Los datos muestran las consecuencias de esta estrategia. El 54% de las organizaciones afectadas pagó un rescate, pero hacerlo no necesariamente puso fin al incidente: 37% de quienes pagaron recibió posteriormente una segunda demanda de extorsión.

Esto permite a los ciberdelincuentes combinar varias amenazas: mantener sistemas cifrados, conservar información robada, amenazar con hacerla pública o utilizar los accesos obtenidos para nuevas acciones.

El ataque comienza antes de que aparezca el ransomware

La transformación también ocurre en la puerta de entrada. Los correos electrónicos de phishing y otros ataques de ingeniería social basados en email representaron el 34% de los accesos iniciales identificados en los incidentes.

Los enlaces maliciosos fueron la amenaza inicial más común, con 47% de los casos, seguidos por archivos adjuntos maliciosos, con 46%; robo de credenciales, con 36%; y compromiso de correo electrónico empresarial (BEC), con 35%.

La inteligencia artificial puede aumentar la efectividad de estos mecanismos al facilitar la creación de mensajes de phishing y suplantaciones de identidad más convincentes y personalizados.

El 40% de las organizaciones señaló que sus empleados no sospecharon del ataque porque parecía auténtico, mientras que 38% atribuyó el incidente a que los usuarios interactuaron con contenido malicioso.

Datos e identidades, en el centro de la amenaza

El cambio implica que un ataque exitoso ya no necesariamente termina cuando una organización recupera sus sistemas. Si los ciberdelincuentes conservaron información, credenciales o accesos, todavía pueden utilizarlos como mecanismos de presión o como punto de partida para nuevos incidentes.

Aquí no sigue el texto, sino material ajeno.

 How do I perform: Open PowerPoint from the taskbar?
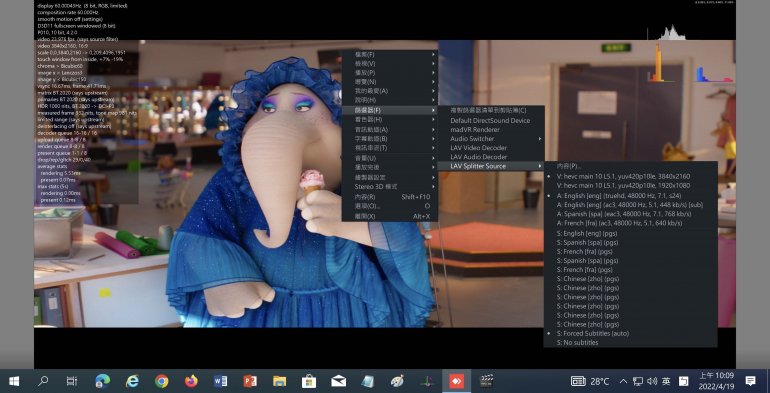point(250,381)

Los resultados sugieren así una evolución desde el secuestro de sistemas hacia esquemas más amplios de extorsión digital, en los que las personas, las identidades y los datos adquieren un papel central.

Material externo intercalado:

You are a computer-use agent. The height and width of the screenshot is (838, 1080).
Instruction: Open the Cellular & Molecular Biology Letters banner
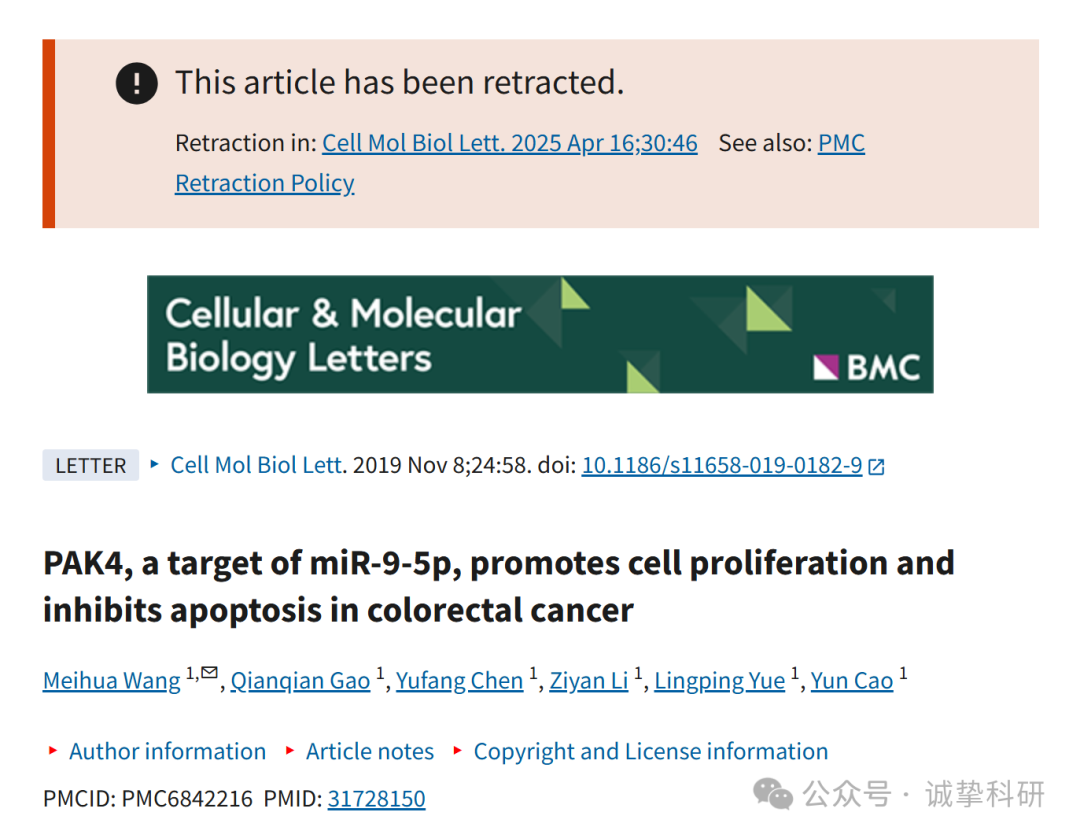pyautogui.click(x=540, y=335)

El estudio fue realizado entre marzo y abril de 2026 con 953 profesionales de seguridad de tiempo completo, pertenecientes a organizaciones de diferentes tamaños y 20 industrias. La investigación abarcó 12 países, entre ellos Estados Unidos, Reino Unido, Francia, Alemania, España, Brasil, India, Japón, Singapur y Australia.

En este escenario, el ransomware deja de ser únicamente un problema asociado al malware que bloquea un dispositivo. La combinación de ingeniería social más sofisticada, robo de credenciales, extracción de información y extorsiones sucesivas amplía el alcance de los ataques y convierte el acceso a los datos y las identidades en uno de sus principales activos.